In what might be a cautionary tale for those of us who like to back people on Kickstarter, reports indicate that Meyer Optik Görlitz’s bankruptcy has led to the cancellation of numerous, successfully-backed Kickstarter projects.
For those who have never used Kickstarter before, this basically means that the backers who funded these Meyer Optik Görlitz projects will never see what they backed and the company, in essence, kept their money and threw it on the pyre – or worse.
And, to add salt to the wounds of donors, those who backed the projects for the lenses will not only never receive their lenses but also no refunds are available for this kind of eventuality.
Tragic, indeed, but the number of projects that have failed because of this is drawing attention to what, from the outside, looks quite suspicious indeed.
As FStoppers reports, the amount of money raised was in the millions and the failure of Meyer Optik Görlitz’s parent company net SE in August leaves tons of backers in the lurch who funded numerous projects aimed at resurrecting classic brands.
Like many Kickstarter projects trading on nostalgia, Meyer Optik Görlitz’s moves have drawn attention to the less seemly side of the crowdfunding platform.
Back in August, PetaPixel talked about how whispers indicated that the company’s internal management was abysmal and that the company was launching new Kickstarter projects in order to fund older ones in what seems now like a crowdfunding Ponzi scheme of sorts.

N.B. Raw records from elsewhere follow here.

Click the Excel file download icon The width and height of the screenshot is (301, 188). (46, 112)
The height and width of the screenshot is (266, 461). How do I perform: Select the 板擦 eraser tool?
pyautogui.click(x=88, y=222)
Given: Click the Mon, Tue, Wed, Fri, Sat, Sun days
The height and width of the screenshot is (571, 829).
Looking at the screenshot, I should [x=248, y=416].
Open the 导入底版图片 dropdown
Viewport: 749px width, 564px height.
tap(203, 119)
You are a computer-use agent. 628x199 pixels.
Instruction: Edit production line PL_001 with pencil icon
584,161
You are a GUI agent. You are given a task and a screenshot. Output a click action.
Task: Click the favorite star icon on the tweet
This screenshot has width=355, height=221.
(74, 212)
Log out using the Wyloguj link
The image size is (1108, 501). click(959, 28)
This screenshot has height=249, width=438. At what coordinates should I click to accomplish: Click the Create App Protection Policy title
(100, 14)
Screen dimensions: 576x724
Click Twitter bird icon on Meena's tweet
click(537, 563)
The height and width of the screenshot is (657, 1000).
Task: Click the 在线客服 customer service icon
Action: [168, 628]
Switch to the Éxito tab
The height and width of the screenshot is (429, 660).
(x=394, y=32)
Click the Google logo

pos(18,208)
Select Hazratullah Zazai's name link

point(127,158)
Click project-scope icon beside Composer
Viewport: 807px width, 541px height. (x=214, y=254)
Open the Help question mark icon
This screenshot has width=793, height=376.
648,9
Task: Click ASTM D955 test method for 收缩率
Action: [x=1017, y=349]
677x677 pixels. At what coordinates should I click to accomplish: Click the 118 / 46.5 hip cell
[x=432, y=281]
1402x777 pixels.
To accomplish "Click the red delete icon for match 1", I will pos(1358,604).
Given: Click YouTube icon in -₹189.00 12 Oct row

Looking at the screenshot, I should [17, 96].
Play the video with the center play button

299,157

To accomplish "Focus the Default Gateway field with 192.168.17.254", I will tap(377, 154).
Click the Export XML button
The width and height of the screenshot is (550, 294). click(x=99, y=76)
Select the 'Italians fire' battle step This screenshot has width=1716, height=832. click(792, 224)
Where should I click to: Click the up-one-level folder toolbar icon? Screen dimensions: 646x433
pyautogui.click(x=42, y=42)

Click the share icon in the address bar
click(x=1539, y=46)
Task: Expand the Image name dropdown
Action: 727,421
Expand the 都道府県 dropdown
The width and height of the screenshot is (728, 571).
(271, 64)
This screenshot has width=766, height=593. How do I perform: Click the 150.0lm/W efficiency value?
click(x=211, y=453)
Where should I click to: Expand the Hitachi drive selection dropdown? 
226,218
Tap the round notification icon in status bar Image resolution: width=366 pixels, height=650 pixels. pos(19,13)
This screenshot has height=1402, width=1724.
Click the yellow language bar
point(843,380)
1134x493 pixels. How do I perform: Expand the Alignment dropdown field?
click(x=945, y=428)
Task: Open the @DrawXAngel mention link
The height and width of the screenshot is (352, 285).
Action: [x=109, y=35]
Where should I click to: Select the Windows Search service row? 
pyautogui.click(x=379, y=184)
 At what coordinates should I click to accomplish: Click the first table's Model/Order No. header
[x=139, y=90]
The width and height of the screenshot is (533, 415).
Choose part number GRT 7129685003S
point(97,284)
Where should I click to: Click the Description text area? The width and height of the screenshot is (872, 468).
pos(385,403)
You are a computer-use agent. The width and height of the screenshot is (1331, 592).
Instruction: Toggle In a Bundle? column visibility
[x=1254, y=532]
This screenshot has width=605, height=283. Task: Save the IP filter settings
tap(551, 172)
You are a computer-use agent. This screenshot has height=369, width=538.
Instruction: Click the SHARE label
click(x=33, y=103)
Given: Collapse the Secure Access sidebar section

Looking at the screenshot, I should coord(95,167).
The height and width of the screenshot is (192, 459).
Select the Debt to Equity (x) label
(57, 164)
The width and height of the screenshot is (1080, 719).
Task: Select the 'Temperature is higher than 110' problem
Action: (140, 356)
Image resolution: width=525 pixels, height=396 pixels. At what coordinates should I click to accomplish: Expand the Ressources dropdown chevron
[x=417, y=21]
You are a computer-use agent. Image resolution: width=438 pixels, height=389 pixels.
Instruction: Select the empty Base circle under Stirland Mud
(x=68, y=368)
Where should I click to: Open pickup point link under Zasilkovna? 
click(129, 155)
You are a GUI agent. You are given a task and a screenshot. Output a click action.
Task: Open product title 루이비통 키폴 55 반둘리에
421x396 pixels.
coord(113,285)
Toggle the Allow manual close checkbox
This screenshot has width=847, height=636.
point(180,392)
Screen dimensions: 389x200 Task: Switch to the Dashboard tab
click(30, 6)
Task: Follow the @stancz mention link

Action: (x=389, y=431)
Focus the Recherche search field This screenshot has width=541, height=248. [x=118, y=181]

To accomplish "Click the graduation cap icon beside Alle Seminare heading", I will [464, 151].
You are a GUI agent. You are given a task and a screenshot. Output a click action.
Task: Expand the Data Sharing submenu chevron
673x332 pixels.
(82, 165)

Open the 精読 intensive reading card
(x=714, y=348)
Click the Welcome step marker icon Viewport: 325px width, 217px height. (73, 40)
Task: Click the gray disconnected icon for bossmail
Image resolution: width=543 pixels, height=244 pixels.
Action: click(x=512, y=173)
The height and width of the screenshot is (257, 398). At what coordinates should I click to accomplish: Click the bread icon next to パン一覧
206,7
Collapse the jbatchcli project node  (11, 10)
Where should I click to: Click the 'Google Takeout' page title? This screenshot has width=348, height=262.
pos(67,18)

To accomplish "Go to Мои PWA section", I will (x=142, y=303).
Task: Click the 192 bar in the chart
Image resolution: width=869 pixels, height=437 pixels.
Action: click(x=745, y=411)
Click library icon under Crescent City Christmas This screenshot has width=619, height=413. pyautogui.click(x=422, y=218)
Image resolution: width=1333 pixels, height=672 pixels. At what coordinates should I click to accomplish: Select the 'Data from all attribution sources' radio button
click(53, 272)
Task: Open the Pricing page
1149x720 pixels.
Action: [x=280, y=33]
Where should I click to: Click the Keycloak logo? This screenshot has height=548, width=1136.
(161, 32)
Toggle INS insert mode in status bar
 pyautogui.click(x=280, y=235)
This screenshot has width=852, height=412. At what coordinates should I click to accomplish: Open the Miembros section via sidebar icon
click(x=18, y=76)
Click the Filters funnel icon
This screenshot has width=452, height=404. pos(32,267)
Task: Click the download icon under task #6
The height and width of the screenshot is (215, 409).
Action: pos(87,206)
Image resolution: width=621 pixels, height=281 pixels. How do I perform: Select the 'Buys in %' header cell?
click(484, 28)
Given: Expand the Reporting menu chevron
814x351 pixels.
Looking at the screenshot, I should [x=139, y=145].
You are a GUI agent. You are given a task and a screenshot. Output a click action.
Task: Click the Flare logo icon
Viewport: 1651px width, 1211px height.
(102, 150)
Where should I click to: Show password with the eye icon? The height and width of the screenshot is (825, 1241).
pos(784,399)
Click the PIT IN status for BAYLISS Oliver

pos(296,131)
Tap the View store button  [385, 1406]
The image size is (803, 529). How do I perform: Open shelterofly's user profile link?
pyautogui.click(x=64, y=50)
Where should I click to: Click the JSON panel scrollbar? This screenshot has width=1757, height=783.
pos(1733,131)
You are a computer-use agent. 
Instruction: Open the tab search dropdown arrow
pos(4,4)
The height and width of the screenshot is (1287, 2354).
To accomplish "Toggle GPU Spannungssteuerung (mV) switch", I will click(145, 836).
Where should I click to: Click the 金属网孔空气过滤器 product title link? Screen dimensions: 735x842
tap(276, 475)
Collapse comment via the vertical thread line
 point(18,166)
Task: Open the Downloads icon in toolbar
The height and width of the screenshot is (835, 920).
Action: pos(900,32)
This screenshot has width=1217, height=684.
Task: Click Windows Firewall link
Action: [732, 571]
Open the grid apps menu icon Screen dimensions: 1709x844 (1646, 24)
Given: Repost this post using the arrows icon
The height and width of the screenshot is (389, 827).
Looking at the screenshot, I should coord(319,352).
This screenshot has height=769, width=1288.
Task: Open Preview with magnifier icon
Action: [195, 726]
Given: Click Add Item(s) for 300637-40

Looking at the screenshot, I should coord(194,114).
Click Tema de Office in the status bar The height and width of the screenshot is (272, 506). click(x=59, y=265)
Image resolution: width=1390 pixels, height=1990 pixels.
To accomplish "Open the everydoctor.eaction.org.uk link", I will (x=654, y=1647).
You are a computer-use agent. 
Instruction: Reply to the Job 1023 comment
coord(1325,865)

In that same month, the CEO of net SE, Stefan Immes, was in a serious car accident and could no longer run the company.
In addition to Meyer Optik Görlitz, net SE also attempted to resurrect such storied brands as Emil Busch A.-G. Rathenau, Oprema Jena, C.P. Goerz, Ihagee Elbaflex, and A. Schacht.
Failed projects is nothing new for Kickstarter although the relative rate of success does leave something to be desired.
If anything the Meyer Optik Görlitz situation is illustrative of the need for backers to be judicious in what they fund – or at least be comfortable with nothing ever coming of it in the end.